* [WRITTEN TASK] How many lines of the data below contain the word "This"? Reply with the number alone.

(begin)

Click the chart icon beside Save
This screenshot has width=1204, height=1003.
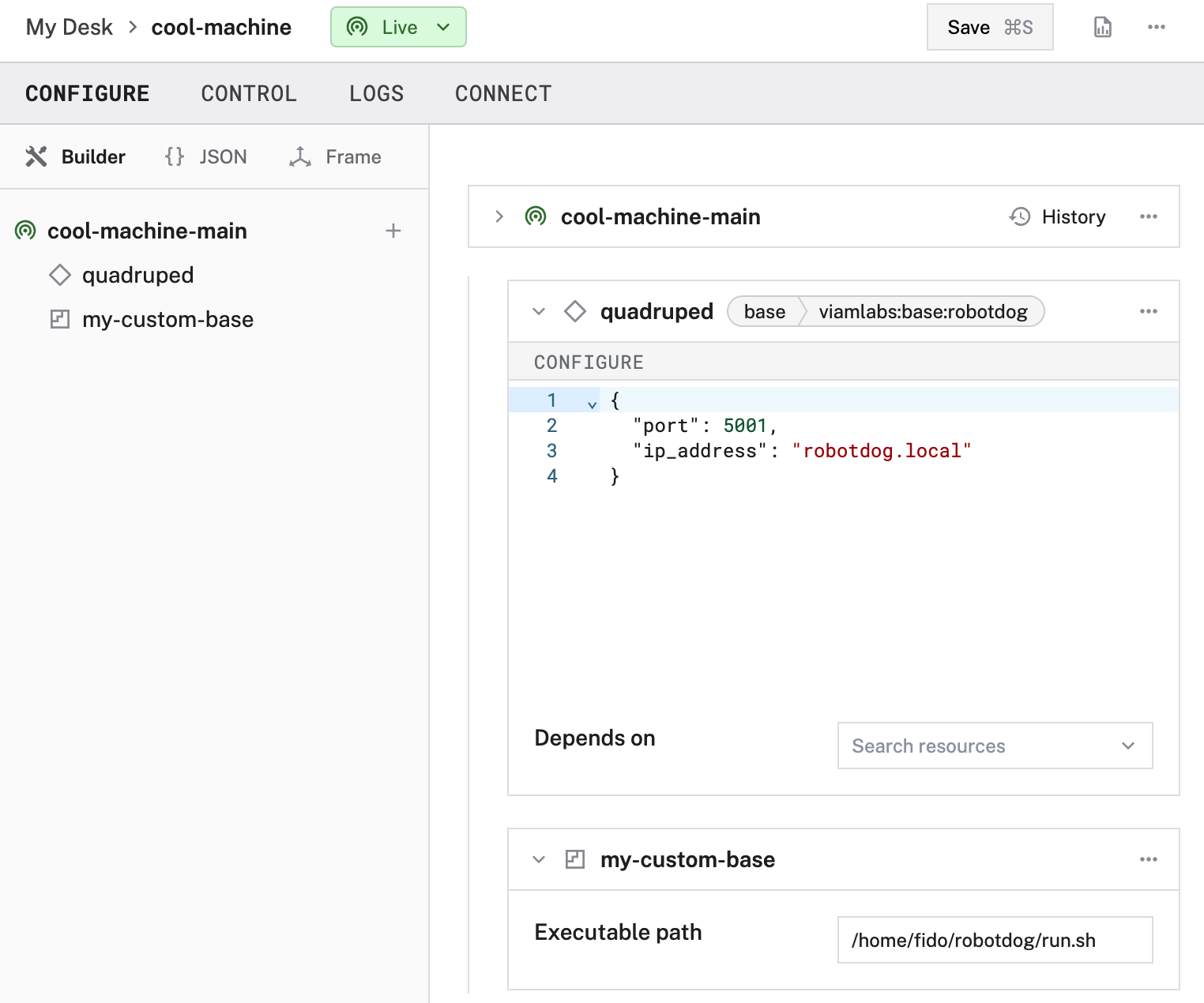pos(1101,26)
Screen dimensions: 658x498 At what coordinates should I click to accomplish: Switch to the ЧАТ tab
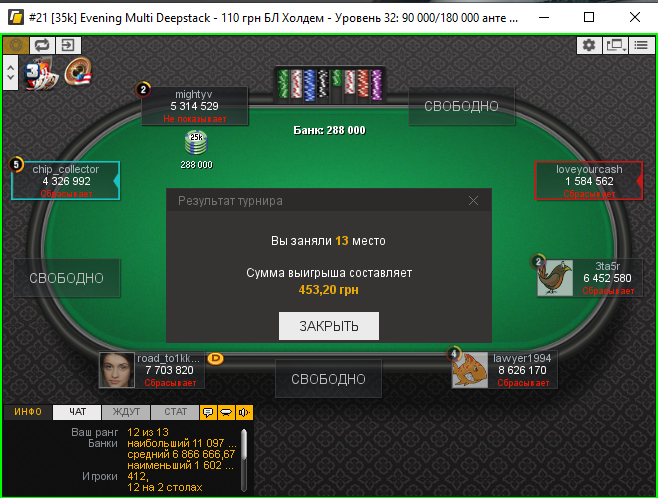[77, 412]
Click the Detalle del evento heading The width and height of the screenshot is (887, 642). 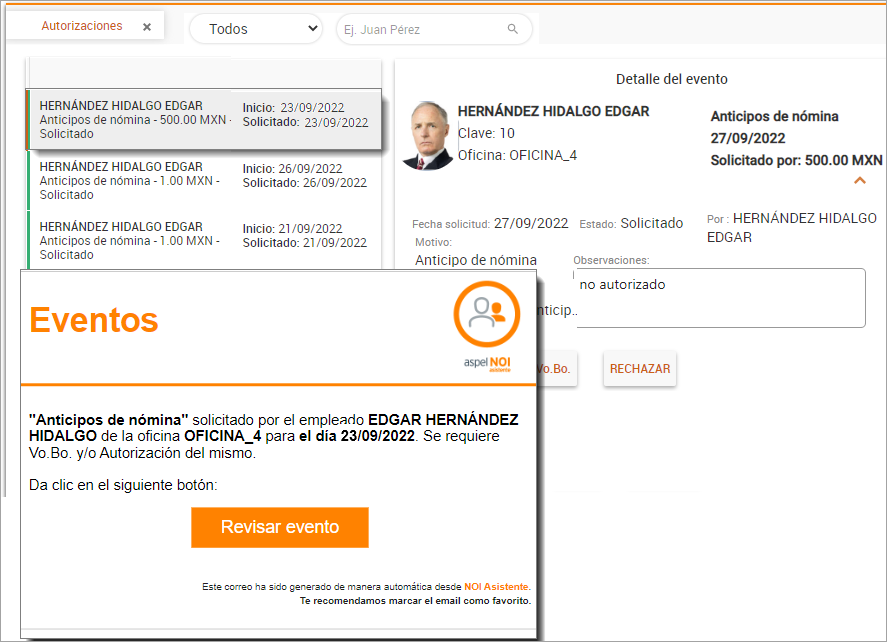[671, 79]
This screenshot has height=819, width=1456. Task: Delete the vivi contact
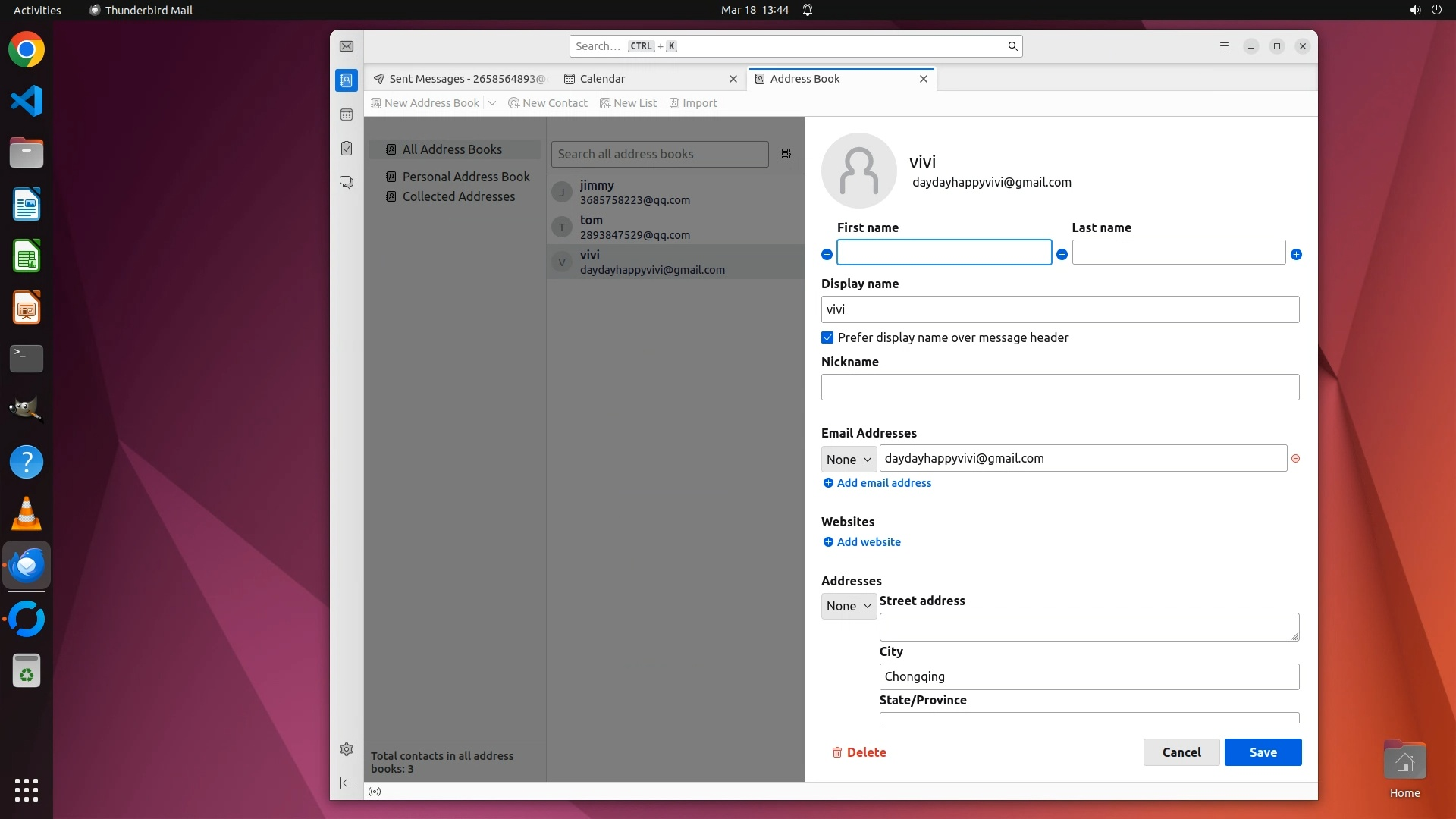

(end)

* [ANSWER TO THE PROBLEM] 2